Like a lot of you, I still have football on the brain. And like a lot of the country, apparently, I particularly have Richard Sherman on the brain. He is of course, the passionate cornerback who was interviewed immediately after making the play of his life to send the Seahawks to the Super Bowl, who referred to a member of the other team—who is widely known as a great receiver—as mediocre.
I didn’t like what he said. It embarrassed me as a fan and just made me sad that he would choose that moment to, as we used to say when we were kids, “act like he was so hot!” [a.k.a. be a bragger]. But I also have to say, that from what I hear, if we knew the thoughts that have to go through the minds of many world class athletes in order to be at the top of their games, we would probably be shocked. They have to continually believe that they are the best and that they can beat anyone and everyone. They have to believe that they are indeed, very hot.
I also am well aware of the hypocrisy of the sports world.
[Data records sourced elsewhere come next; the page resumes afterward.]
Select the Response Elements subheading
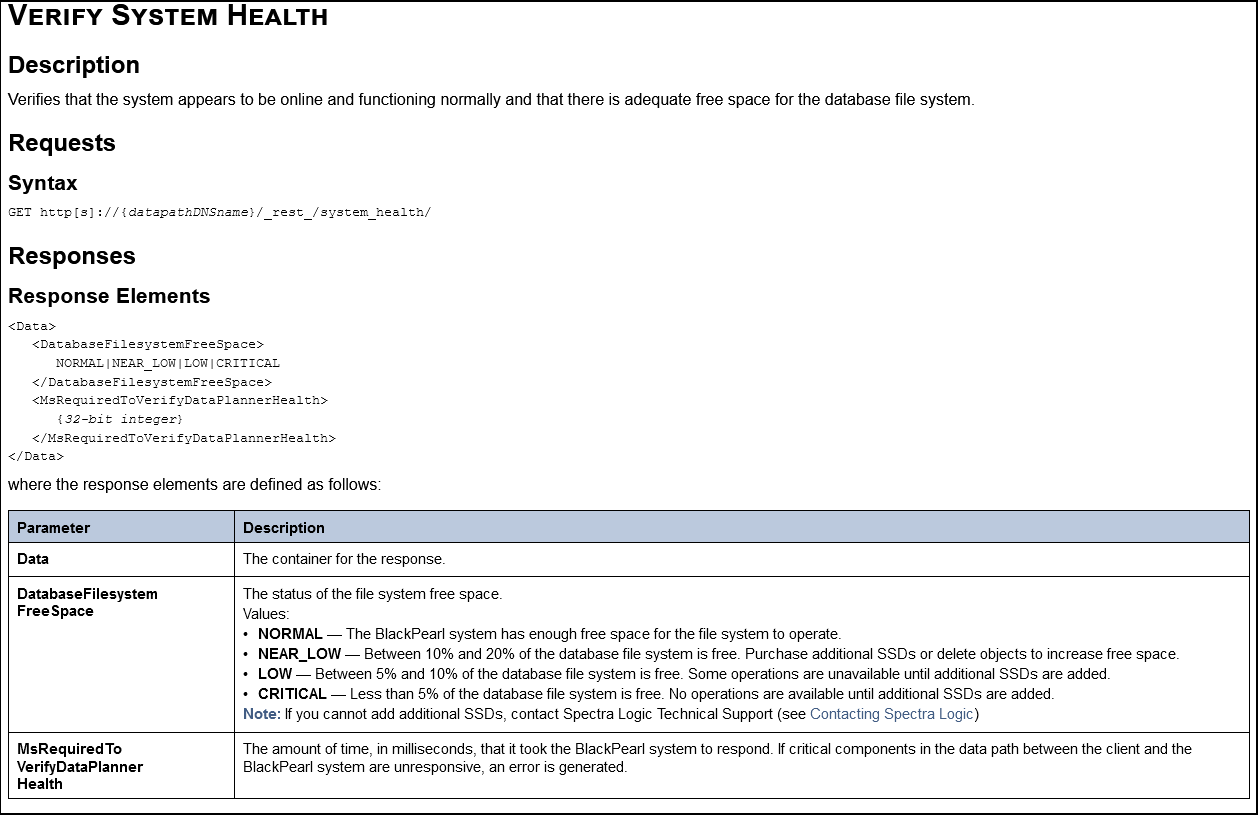 (109, 296)
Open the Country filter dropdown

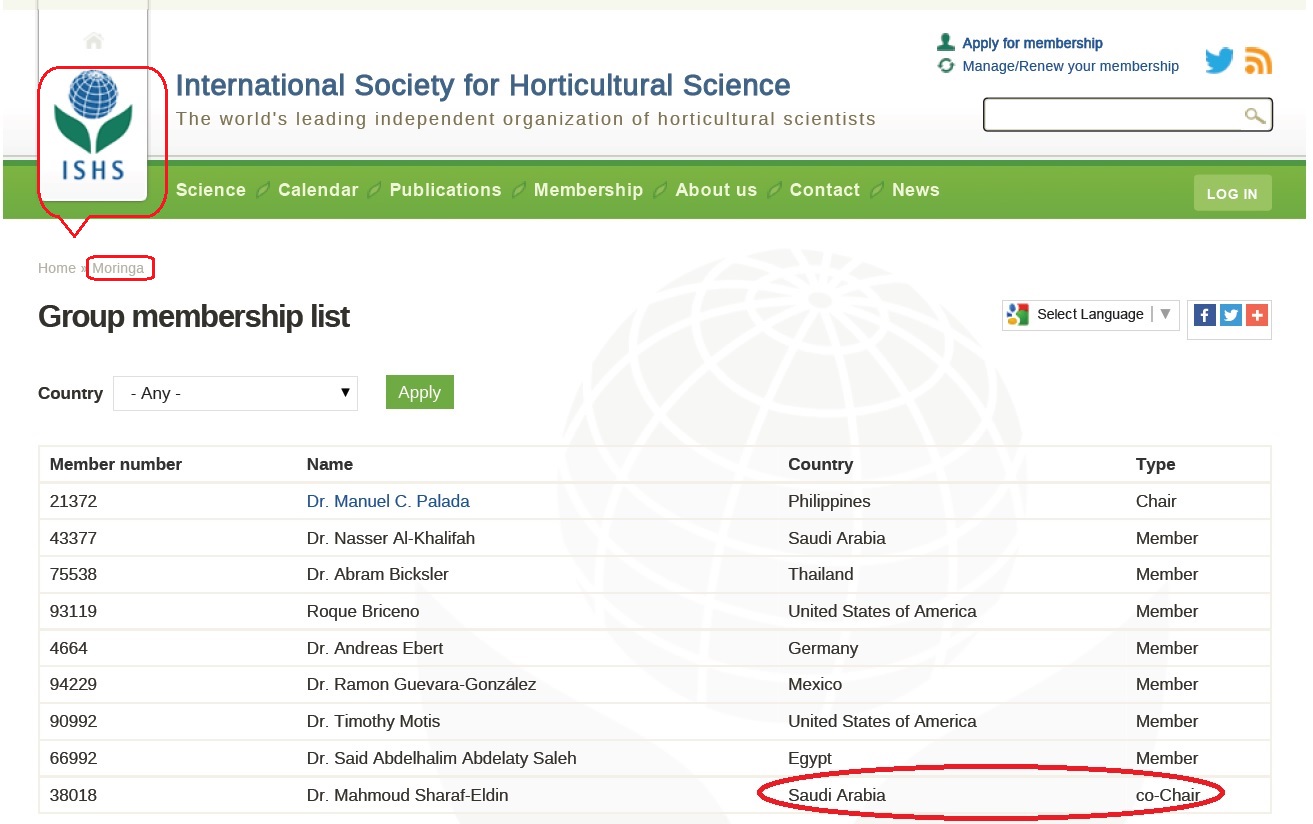[x=235, y=393]
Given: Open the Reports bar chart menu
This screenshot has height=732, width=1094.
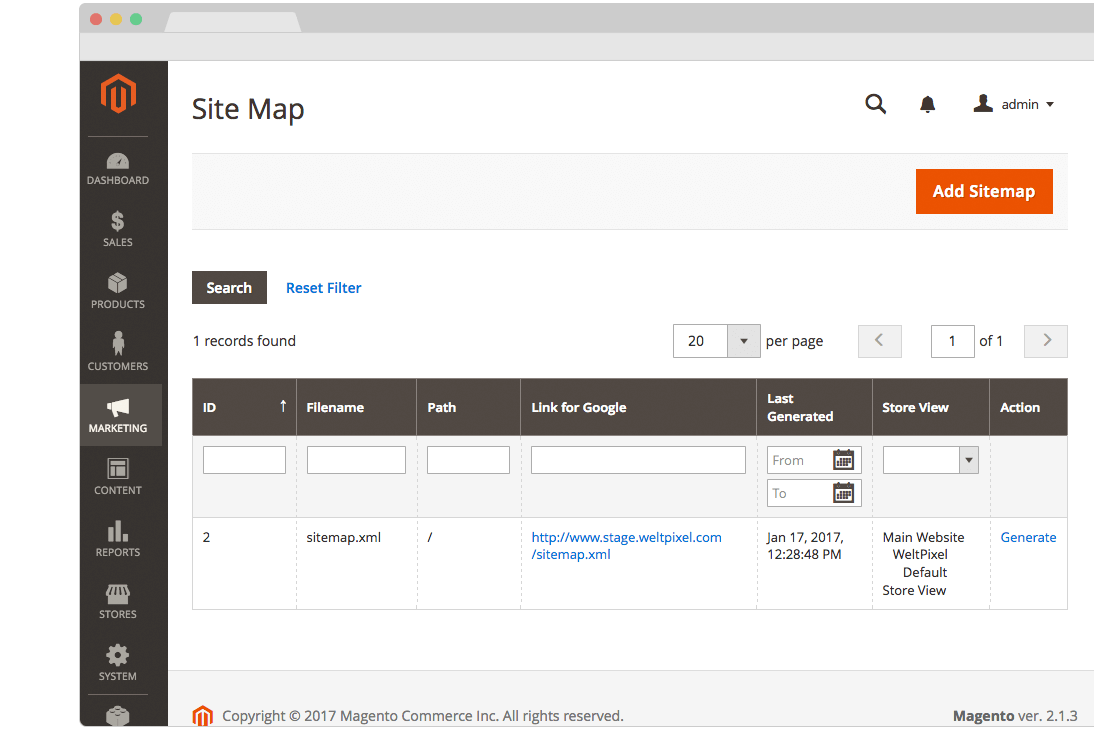Looking at the screenshot, I should click(118, 539).
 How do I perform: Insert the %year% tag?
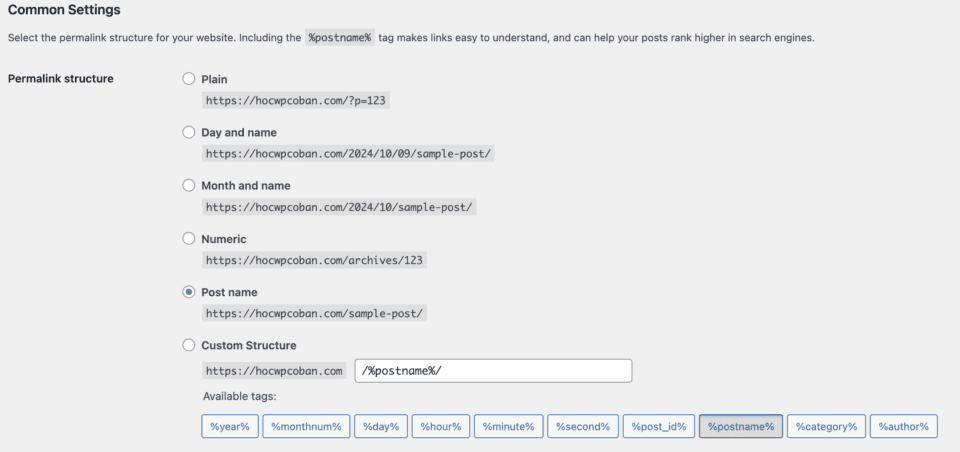pyautogui.click(x=231, y=426)
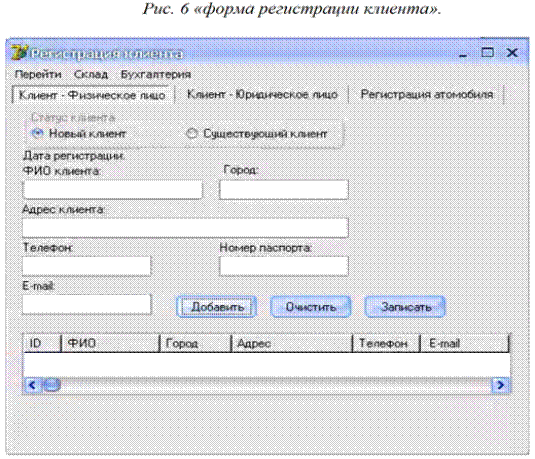
Task: Click the ФИО column header
Action: click(x=111, y=343)
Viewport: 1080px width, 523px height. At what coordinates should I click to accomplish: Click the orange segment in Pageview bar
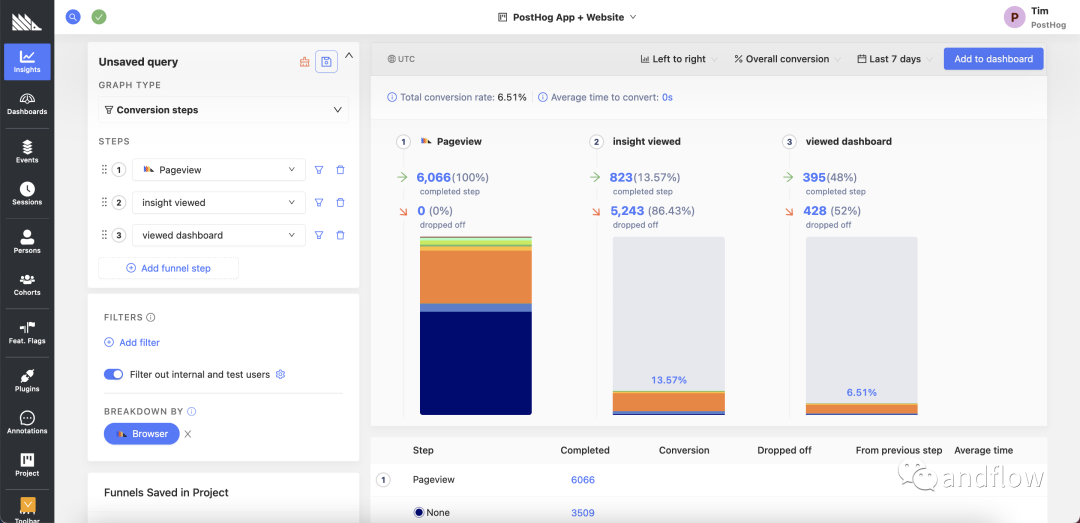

We often complain about athletes spewing clichés, and then when they don’t, it is all we can talk about. Sherman was referred to as a “thug,” among other racially charged words. But do we call Tom Brady a thug when he cusses out the refs? I have only heard Brady called things like passionate or a competitor.
But I still believe that Sherman broke the 8th commandment which is to not bear false witness against your neighbor. Instead, as Luther said, we are to “defend our neighbors, speak well of them and always explain their actions in the kindest way.” Now I know this is football, but football is also a sport that is about being a team. And as most every coach has said, there is no “I” in team.
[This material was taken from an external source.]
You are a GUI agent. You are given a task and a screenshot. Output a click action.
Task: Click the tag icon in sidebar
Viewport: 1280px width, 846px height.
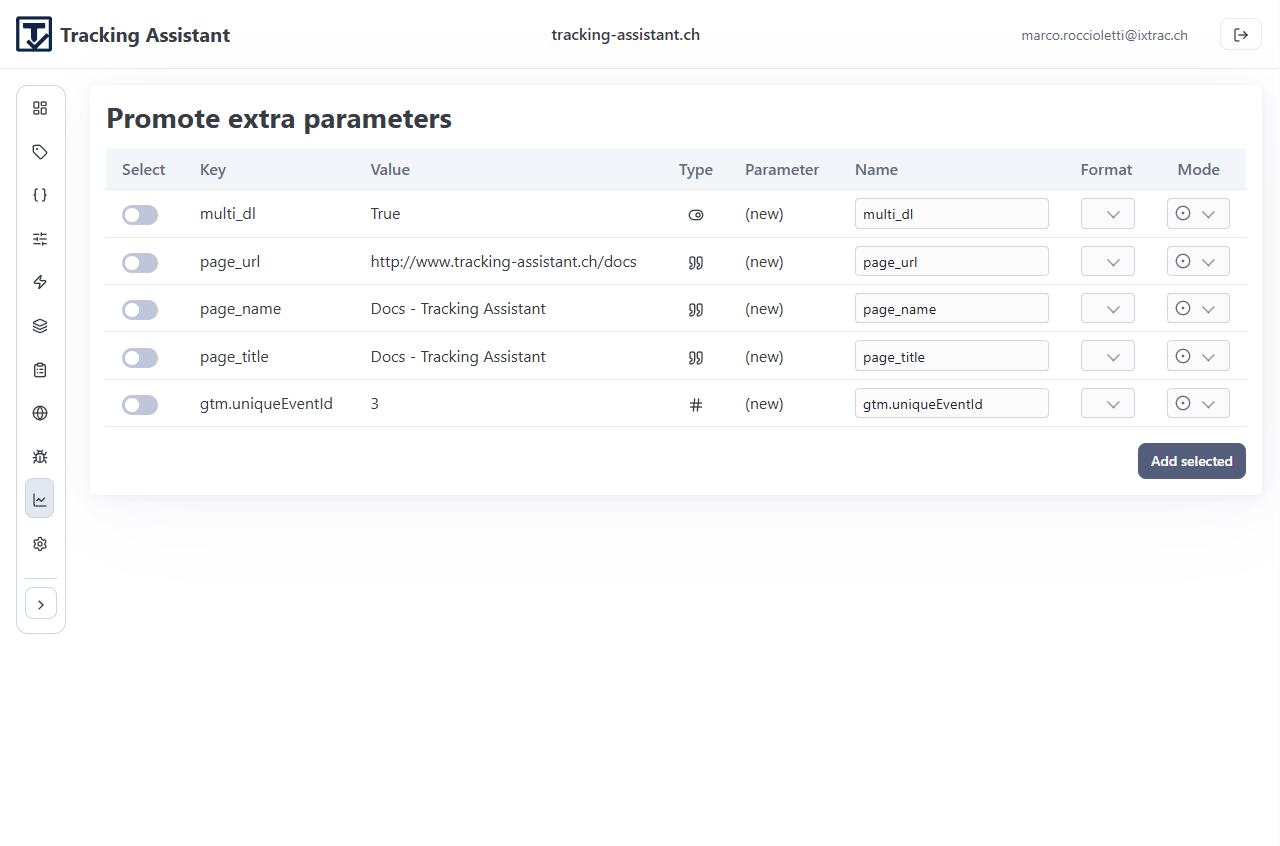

There is, however, an “I” in sin. “I” is in fact the center of sin. And we teach as Lutherans that what is at the heart of our problem is that we want to be our own gods. We will always choose ourselves over others and God. We want to be in charge. It is all about me. And this is at the root of most all of our problems.
So I found it interesting, that in Sherman’s press conference yesterday, when he came the closest to asking for forgiveness, he said that what he regretted the most about his comments is that they put all the focus on him instead of the amazing play of his team.
In our faith, we teach that every single person in this world is both saint and sinner. From Mother Theresa, to Osama bin Laden, to Richard Sherman, to me and to you—we are all saint and sinner, all of the time. We choose ourselves. We curve inward. We are all about the “I.” But we also are forgiven and therefore free to turn outward, toward our neighbor. Helping them, speaking well of them, having their back.
One of my favorite things that Sherman and the whole “Legion of Boom” do is that before every game, they get in a huddle and chant. One leads with “Who’s got your back?” and the rest respond with “I got your back.” It gets louder and faster and fires them up.
I love that Saintly cheer. Because isn’t that what Jesus calls us to do? To have each other’s back?
Richard Sherman is an amazing young man. He got himself out of the streets of Compton by studying and graduating #2 in his class. He went to Stanford. He was raised by parents that love him—his dad still goes to work as a garbage collector every day and his mom works for California Children’s Services. And Sherman has the back of his team. But let’s face it, he is also a cocky jerk sometimes.
But if a microphone where shoved in your face when you are yelling at your kids, or bad-mouthing your spouse or complaining about a co-worker, what would the news media say about you? I am certain I would not want to find out what they would say about me.
I’m grateful to Sherman for reminding me of my call to take care of my team—my fellow children of God. And also of my deep and abiding need for God’s grace and forgiveness. We are saints and sinners. All of us. All the time. But thankfully, Jesus has your back.